The key insight was recognizing that most AI SaaS products are not compute-bound in the way people assume. The expensive part -- the LLM inference -- happens on the provider's infrastructure (OpenAI, Anthropic, etc.) and is billed per token. Your infrastructure just needs to orchestrate: receive the request, retrieve relevant context, call the API, format the response, and return it. That orchestration workload is perfectly suited for AWS Lambda. A typical RAG request takes 200-400ms of compute time on my side, well within Lambda's sweet spot. At early-stage traffic volumes, you are comfortably inside the free tier for Lambda invocations and will stay there for a surprisingly long time.

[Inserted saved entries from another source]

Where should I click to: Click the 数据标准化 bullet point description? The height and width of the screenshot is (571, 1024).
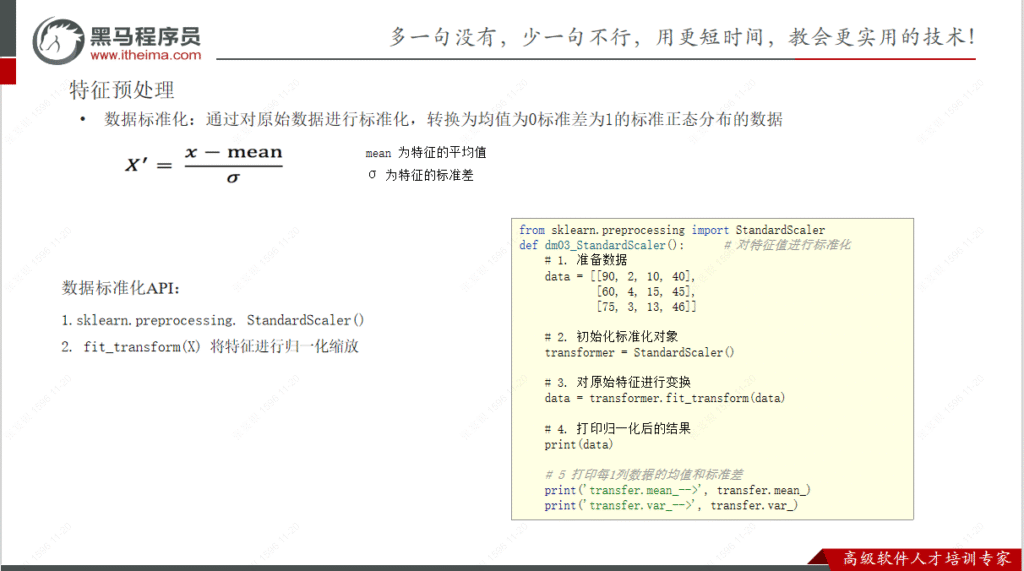(x=443, y=119)
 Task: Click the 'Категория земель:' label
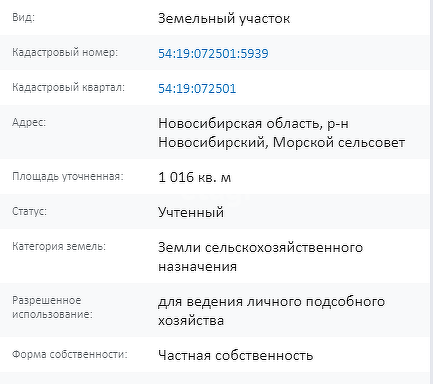(59, 246)
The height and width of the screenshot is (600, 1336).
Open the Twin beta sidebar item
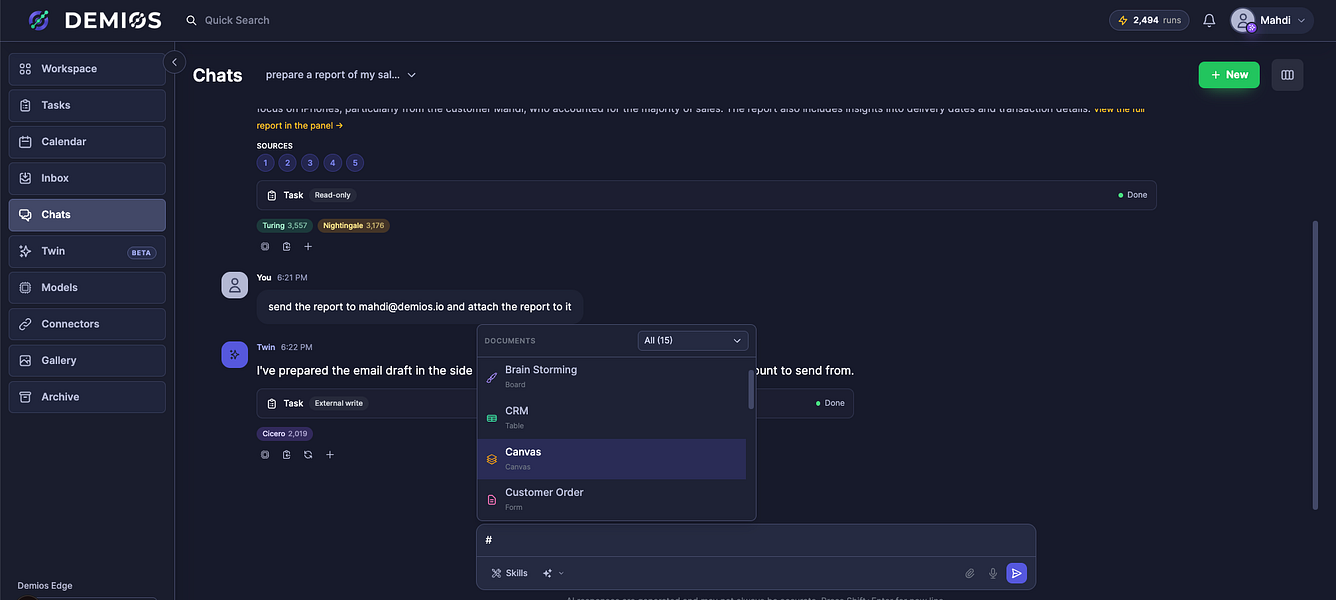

The architecture choices that make this work are deliberate. I use PostgreSQL on RDS (the smallest instance class, or Aurora Serverless v2 when I need auto-scaling to zero) instead of a dedicated vector database -- pgvector gives you 90% of the capability at a fraction of the cost. Static assets live on S3 behind CloudFront. Authentication runs through Cognito. The entire backend is a handful of Lambda functions behind API Gateway. There is no EC2 instance, no ECS cluster, no Kubernetes. The deployment is a single SAM template. When I compare this to the EC2-based architectures I see teams default to, the cost difference is not 2x or 5x -- it is often 50-100x at equivalent traffic levels.

The tradeoff is real but manageable: cold starts add latency to the first request after idle periods, and you lose the ability to run long-lived background processes natively. I mitigate cold starts with provisioned concurrency on the critical path (one instance costs about $3/month) and handle background work with SQS queues feeding back into Lambda. The bigger lesson is about mindset. When you are a solo founder or a small team, infrastructure cost is not just an engineering concern -- it is a survival concern. Every dollar you do not spend on servers is a dollar you can spend on acquiring customers or extending your runway. Designing for cost efficiency from day one is not premature optimization; it is the difference between a project that can sustain itself and one that bleeds money waiting for scale that may never come.